Alessio Pagani | venerdì 7 ottobre, 2022

I Centri di Recupero Animali Selvatici (CRAS) registrano un aumento degli ingressi di animali colpiti dalle fucilate o vittime di trappole illegali.

La caccia è aperta da poche settimane e già i CRAS di tutta Italia sono alle prese con un numero sempre maggiore di animali uccisi da colpi d’arma da fuoco o feriti da trappole proibite. La struttura del WWF di Valpredina, nella Bergamasca, ha ricoverato, infatti, una poiana con un’ala fratturata, colpita da una fucilata.

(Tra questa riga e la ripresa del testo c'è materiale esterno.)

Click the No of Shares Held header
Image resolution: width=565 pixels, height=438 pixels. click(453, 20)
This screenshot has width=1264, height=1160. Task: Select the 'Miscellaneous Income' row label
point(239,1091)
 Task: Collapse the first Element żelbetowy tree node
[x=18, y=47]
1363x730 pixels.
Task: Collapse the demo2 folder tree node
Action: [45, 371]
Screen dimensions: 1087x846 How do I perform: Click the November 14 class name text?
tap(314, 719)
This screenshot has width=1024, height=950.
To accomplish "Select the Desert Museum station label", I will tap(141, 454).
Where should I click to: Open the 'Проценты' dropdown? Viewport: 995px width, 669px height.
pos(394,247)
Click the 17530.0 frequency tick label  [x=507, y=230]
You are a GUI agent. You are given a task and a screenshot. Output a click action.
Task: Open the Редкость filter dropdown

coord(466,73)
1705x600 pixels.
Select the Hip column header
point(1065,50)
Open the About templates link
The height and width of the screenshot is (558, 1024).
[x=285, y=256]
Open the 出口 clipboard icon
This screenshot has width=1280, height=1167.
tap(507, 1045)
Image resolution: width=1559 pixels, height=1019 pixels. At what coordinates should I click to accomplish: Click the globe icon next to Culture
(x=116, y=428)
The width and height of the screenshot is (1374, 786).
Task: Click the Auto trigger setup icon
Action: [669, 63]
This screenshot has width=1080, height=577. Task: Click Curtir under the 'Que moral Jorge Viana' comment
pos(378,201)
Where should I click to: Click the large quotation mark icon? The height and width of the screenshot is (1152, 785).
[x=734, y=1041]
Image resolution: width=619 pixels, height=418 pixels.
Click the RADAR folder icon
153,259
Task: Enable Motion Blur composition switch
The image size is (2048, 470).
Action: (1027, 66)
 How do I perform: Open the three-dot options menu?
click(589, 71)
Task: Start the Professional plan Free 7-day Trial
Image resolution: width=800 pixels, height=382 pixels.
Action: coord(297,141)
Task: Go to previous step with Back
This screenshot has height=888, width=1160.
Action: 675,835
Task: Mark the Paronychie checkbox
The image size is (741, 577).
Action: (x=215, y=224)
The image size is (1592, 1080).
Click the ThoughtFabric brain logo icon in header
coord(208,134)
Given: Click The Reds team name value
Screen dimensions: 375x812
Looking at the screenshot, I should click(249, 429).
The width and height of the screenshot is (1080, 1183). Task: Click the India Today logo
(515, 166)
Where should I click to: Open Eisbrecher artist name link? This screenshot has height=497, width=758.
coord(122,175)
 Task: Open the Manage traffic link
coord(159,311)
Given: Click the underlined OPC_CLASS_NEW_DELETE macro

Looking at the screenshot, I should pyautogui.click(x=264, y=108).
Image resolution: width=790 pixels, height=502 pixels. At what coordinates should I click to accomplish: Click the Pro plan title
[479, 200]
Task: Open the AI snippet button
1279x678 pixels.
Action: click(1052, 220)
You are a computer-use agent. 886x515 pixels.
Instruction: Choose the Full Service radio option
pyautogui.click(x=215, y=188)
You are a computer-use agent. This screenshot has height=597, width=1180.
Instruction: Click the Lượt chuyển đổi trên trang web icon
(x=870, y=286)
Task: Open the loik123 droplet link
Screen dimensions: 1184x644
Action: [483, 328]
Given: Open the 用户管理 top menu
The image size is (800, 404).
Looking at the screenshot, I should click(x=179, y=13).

Nel corpo dell’animale, ritrovato nel comune di Songavazza (BG,) la radiografia ha individuato oltre 20 pallini di piombo di piccolo diametro, normalmente utilizzati per la caccia ai piccoli uccelli migratori da appostamento fisso, che è praticata in maniera molto diffusa proprio nell’area di Brescia e Bergamo da cui il rapace proviene.

Oltre alla poiana, il CRAS ha ricoverato un esemplare di biancone, detto anche aquila dei serpenti per la sua dieta prevalentemente a base di rettili. L’animale è stato trovato da un passante sul ciglio della strada nel comune di Roncola (BG). Dalle prime analisi è emerso come il rapace, un giovane di un anno, fosse fortemente indebolito e con il piumaggio compromesso da evidenti segni di detenzione in cattività. Il biancone è un rapace migratore che ogni anno, alla fine dell’estate, si sposta verso le aree di svernamento africane. Il livello di deterioramento delle penne remiganti e timoniere dell’esemplare ricoverato a Valpredina renderà impossibile il suo reinserimento in natura in tempo utile per consentirgli di affrontare la migrazione.

«L’area delle valli bresciane», sottolineano dal WWF, «è uno dei luoghi a più alta densità di reati venatori. Proprio per questo, ogni anno, nel periodo autunnale, i Carabinieri Forestali, le Polizie Provinciali e le guardie volontarie WWF e delle altre associazioni ambientaliste sono impegnati in attività straordinarie di vigilanza del territorio e repressione di queste forme di diffusa illegalità. È però fondamentale che la politica, sia a livello nazionale sia regionale, adotti con urgenza misure decise e chiare a tutela della biodiversità, che è un valore universale, riconosciuto come tale anche dalla nostra Costituzione».